Alternatively, you may exclude files simply based on identical names instead of identical hash values. This is a case-insensitive comparison and of course should be used only if you know what you are doing, as it does not compare the file contents at all. Could be useful for example if you wish to get rid of multiple copies of the same files found in backups if you do not need to keep different versions of these files. If prior to the comparison for example you sort by last modification date in descending order, this will ensure that the newest version of the file will be kept and all older versions will be excluded. Files with identical names are not marked as duplicates in the Attr. column.

 

If you have access to PhotoDNA in X-Ways Forensics, you may also identify and exclude duplicate pictures using PhotoDNA. All duplicates will be marked as "duplicates found" in the Attr. column, and all except one will be excluded. When in doubt, deleted files or pictures with a poor resolution will be excluded and existing files and pictures with a higher resolution will be kept. Please note that the hash value comparison is a potentially time-consuming operation if many pictures are listed in the directory browser, much more so than for conventional hash values.

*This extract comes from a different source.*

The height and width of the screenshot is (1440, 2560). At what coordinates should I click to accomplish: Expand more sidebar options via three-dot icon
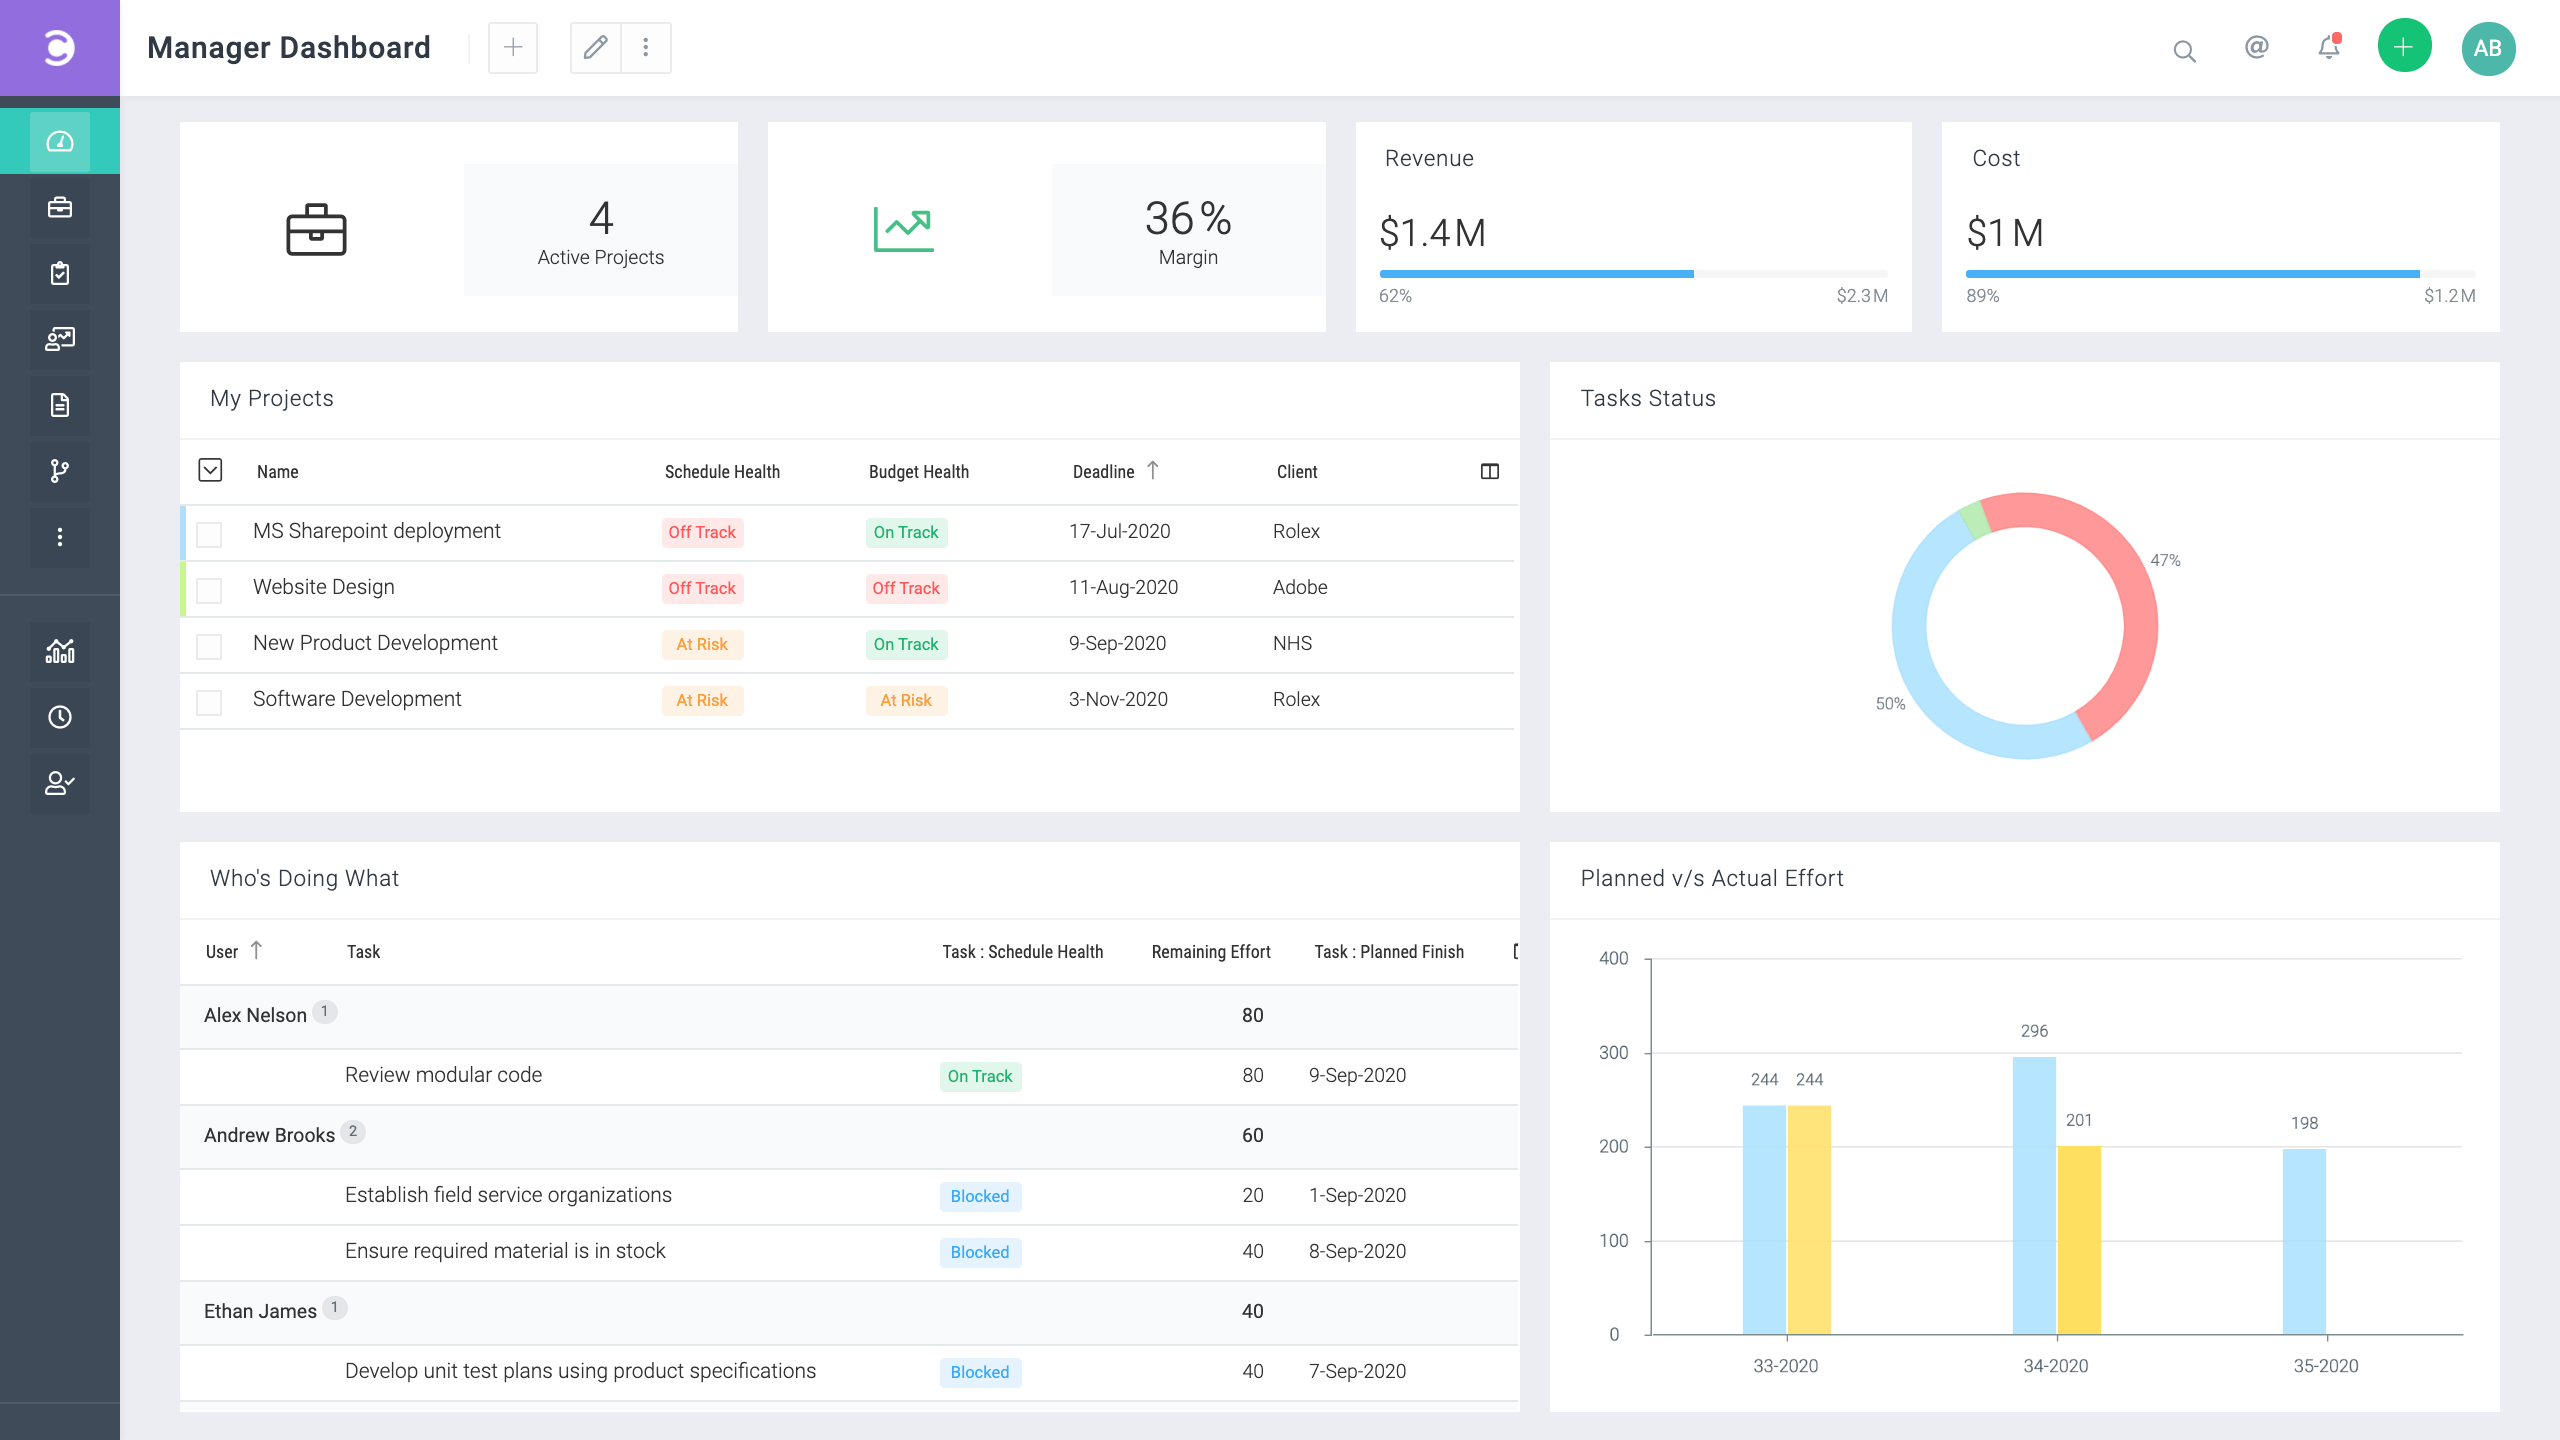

However, you can abort the comparison at any time. This operation requires that PhotoDNA hash values have been computed beforehand, using Specialist | Refine Volume Snapshot | Picture processing | Compute PhotoDNA hash values. It is useful for example for law enforcement agencies that wish create PhotoDNA hash sets of unique pictures only and for that purpose maintain a lawful collection of incriminating pictures without duplicates. The strictness of the picture comparison is the same as set in the Specialist | Refine Volume Snapshot | Picture processing dialog window for matching against the PhotoDNA hash database.